Johannes Bernardus van Bree (29 January 1801 - 14 February 1857) was a Dutch composer, violinist and conductor.

== Biography ==
Van Bree was born and died in Amsterdam. He was a pupil of Jan George Bertelman.

From 1829 to the year of his death he directed the Felix Meritis Society. He was also the director of the Music School of the Society of the Promotion of Music, Amsterdam.

As a conductor he gave the Dutch premieres of Berlioz' Symphonie fantastique (in 1855) and Richard Wagner's Faust Overture (1856).
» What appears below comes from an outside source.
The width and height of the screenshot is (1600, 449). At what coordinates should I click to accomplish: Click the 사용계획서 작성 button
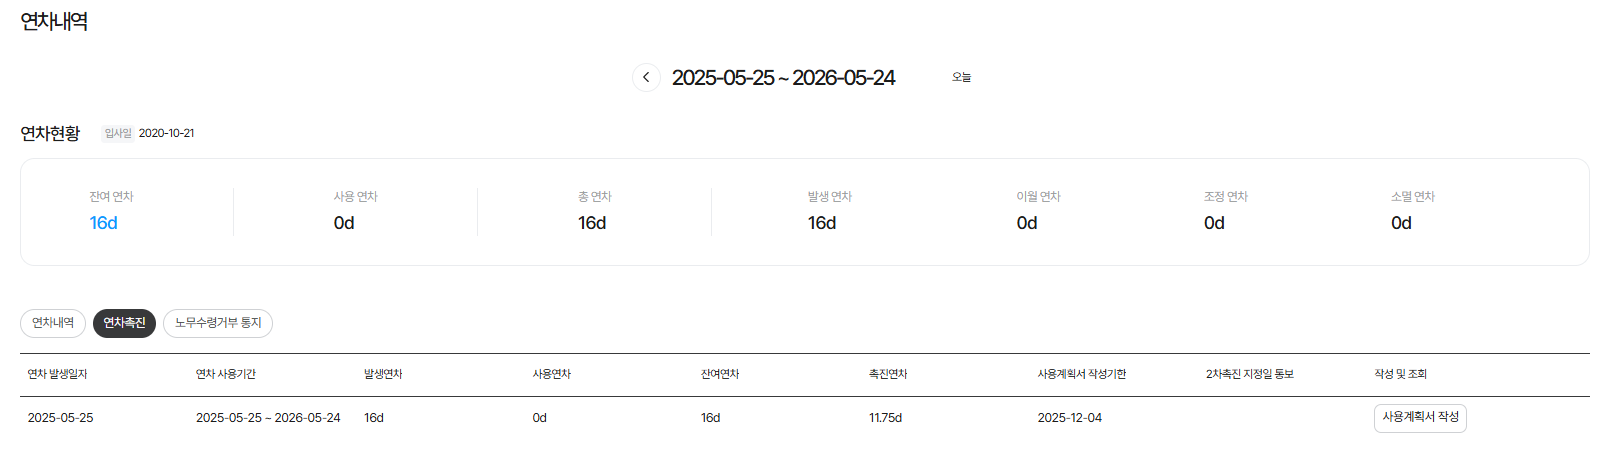(1420, 417)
==Incomplete list of works==

- Operas
  - Sappho
  - Nimm dich in Acht
  - Le Bandit (overture recorded on NM Classics)
- Choral and Vocal Works
  - Mass for Soloists, Mixed Chorus and Orchestra in A flat (ca. 1830)
  - Mass for Two-Part Chorus and Organ in F
  - Three Masses "tribus vocibus humanis, comitante organo" for Three-Part Male Chorus and Organ (1837)
  - Cantata "St. Cecilia's Day" (in D)
  - Psalm 84 (1840s?)
- Orchestral and Chamber works
  - Overture in B minor
  - Overture in E flat major (1839)
  - Scene, for Horn and Orchestra (1841)
  - Variations for violin and piano (1837)
  - Violin Concerto in D minor
  - Fantasy in form of a symphony (1845)
  - Allegro for Four String Quartets in D minor (about 1845)
  - Scherzi, for the piano (about 1855?)
  - String Quartets - no. 1 in A minor (about 1834), no. 2 in E flat (about 1840, dedicated to Bernhard Molique), no. 3 in D minor (ca. 1848).